Die Bescheide werden aufgehoben.
Das Land Kärnten ist schuldig, den Beschwerdeführern zu Handen ihres Rechtsvertreters die mit zu B1975/93 und B1976/93 jeweils S 15.000,-- (insgesamt also S 30.000,--) bestimmten Verfahrenskosten binnen 14 Tagen bei sonstigem Zwang zu ersetzen.
II. Der Antrag auf Verordnungsprüfung wird zurückgewiesen.
Begründung
Entscheidungsgründe:
I. 1. Mit den angefochtenen Bescheiden vom 14. (B1976/93) bzw.
19. (B1975/93) Oktober 1993 hatte die Kärntner Landesregierung die von den Beschwerdeführern erhobenen Vorstellungen gegen die Bescheide des Gemeindevorstandes der Gemeinde Maria Wörth vom 25. Juni bzw. 8. Juli 1993 abgewiesen, mit denen die Anträge der Beschwerdeführer auf Erteilung von Baubewilligungen zur Errichtung von Einfamilienhäusern im Hinblick darauf abgewiesen worden waren, daß die betroffenen Grundstücke mit Verordnung des Gemeinderates der Gemeinde Maria Wörth vom 30. Oktober 1990 über die Festlegung von Aufschließungsgebieten gemäß §2 Abs11 des Kärntner Gemeindeplanungsgesetzes 1982 als Aufschließungsgebiete festgelegt worden waren.
2. Gegen diese Bescheide wenden sich die vorliegenden, auf Art144 B-VG gestützten Beschwerden an den Verfassungsgerichtshof, in welchen die Verletzung des verfassungsgesetzlich gewährleisteten Rechtes auf Gleichheit aller Staatsbürger vor dem Gesetz und die Verletzung in Rechten wegen Anwendung einer gesetzwidrigen Verordnung, aber auch die Verletzung des verfassungsgesetzlich gewährleisteten Rechtes auf Unversehrtheit des Eigentums (B1975/93) behauptet und die kostenpflichtige Aufhebung der bekämpften Bescheide begehrt wird.

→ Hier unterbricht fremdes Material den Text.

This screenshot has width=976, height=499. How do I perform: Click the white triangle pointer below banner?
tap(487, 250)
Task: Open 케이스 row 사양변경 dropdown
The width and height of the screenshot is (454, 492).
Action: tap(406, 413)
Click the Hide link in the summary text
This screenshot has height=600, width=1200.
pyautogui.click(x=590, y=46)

Weiters wird der - zu Zl. V91/93 protokollierte - Antrag gestellt, die Verordnung des Gemeinderates der Gemeinde Maria Wörth vom 30. Oktober 1990, Zl. 610-2/G/J/1990, über die Festlegung von Aufschließungsgebieten als gesetzwidrig aufzuheben.
3. Die Kärntner Landesregierung als belangte Behörde dieser verfassungsgerichtlichen Beschwerdeverfahren legte jeweils die Verwaltungsakten vor und erstattete im Verfahren zu B1976/93 eine Gegenschrift, in welcher der bekämpfte Bescheid verteidigt und der Antrag gestellt wird, der Verfassungsgerichtshof wolle erkennen, daß die Beschwerdeführer durch den angefochtenen Bescheid in keinem verfassungsgesetzlich gewährleisteten Recht verletzt worden seien. Im Verfahren zu B1975/93 verwies die Kärntner Landesregierung auf die zu B1976/93 erstattete Gegenschrift und teilte mit, daß eine Stellungnahme zum Beschwerdevorbringen im Fall der Einleitung eines Verordnungsprüfungsverfahrens abgegeben werde.

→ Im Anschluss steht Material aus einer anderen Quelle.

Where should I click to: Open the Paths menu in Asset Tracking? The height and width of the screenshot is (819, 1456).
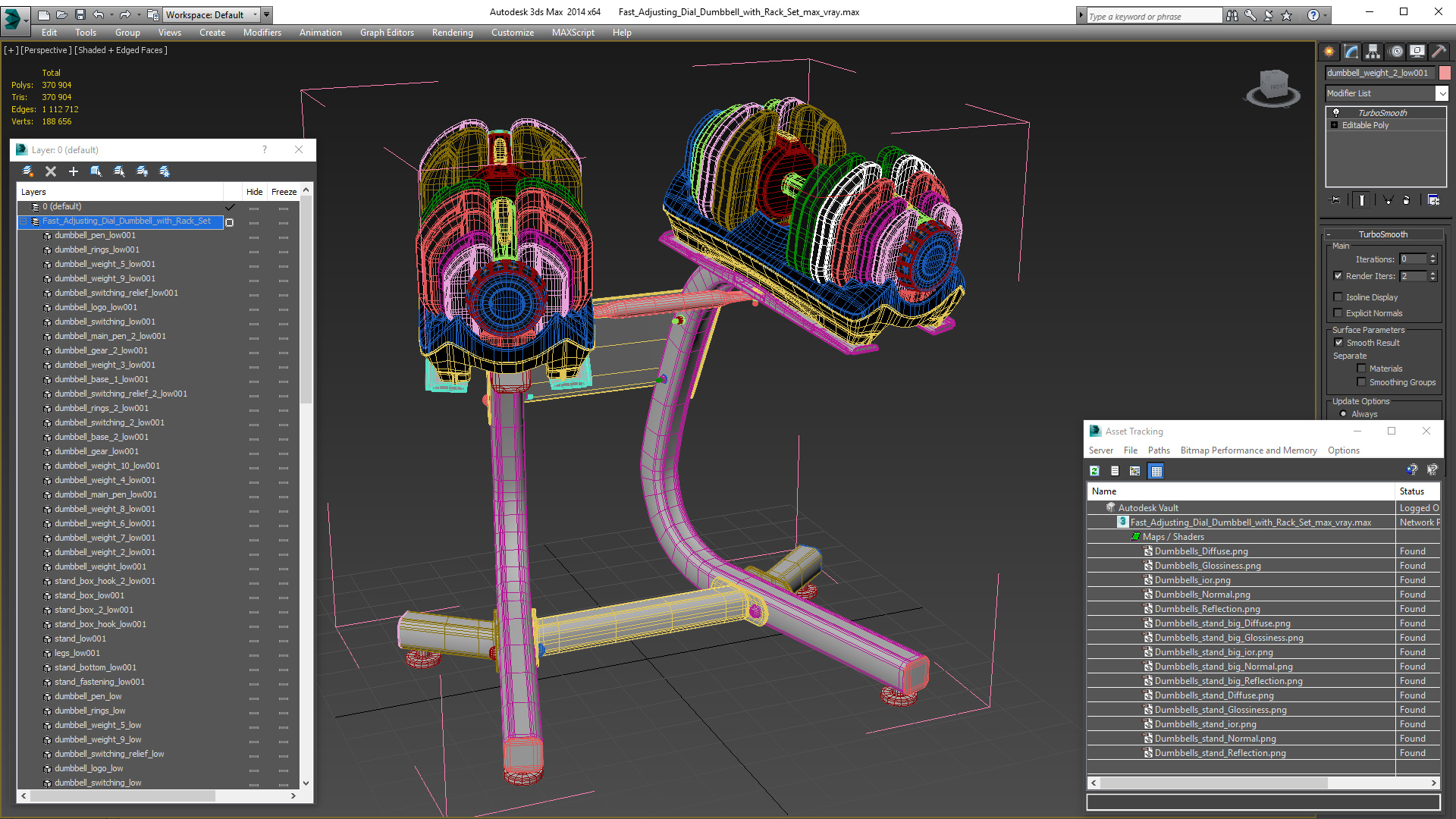[1158, 450]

4. Die Gemeinde Maria Wörth als beteiligte Partei dieser verfassungsgerichtlichen Beschwerdeverfahren legte die Akten betreffend die Verordnungserlassung vor und erstattete zu B 1975/93 eine Äußerung, in welcher der angefochtene Bescheid verteidigt und dargelegt wird, weshalb die angegriffene Verordnung nach Auffassung der Gemeinde Maria Wörth gesetzmäßig sei.
Im Verfahren zu B1976/93 erstattete die Gemeinde ebenfalls eine Äußerung, in welcher auf jene zu B1975/93 verwiesen wird. Ergänzend wird ausgeführt, daß die beantragten Bauvorhaben gemäß §11 Abs2 Gemeindeplanungsgesetz 1982 nicht bewilligt werden konnten.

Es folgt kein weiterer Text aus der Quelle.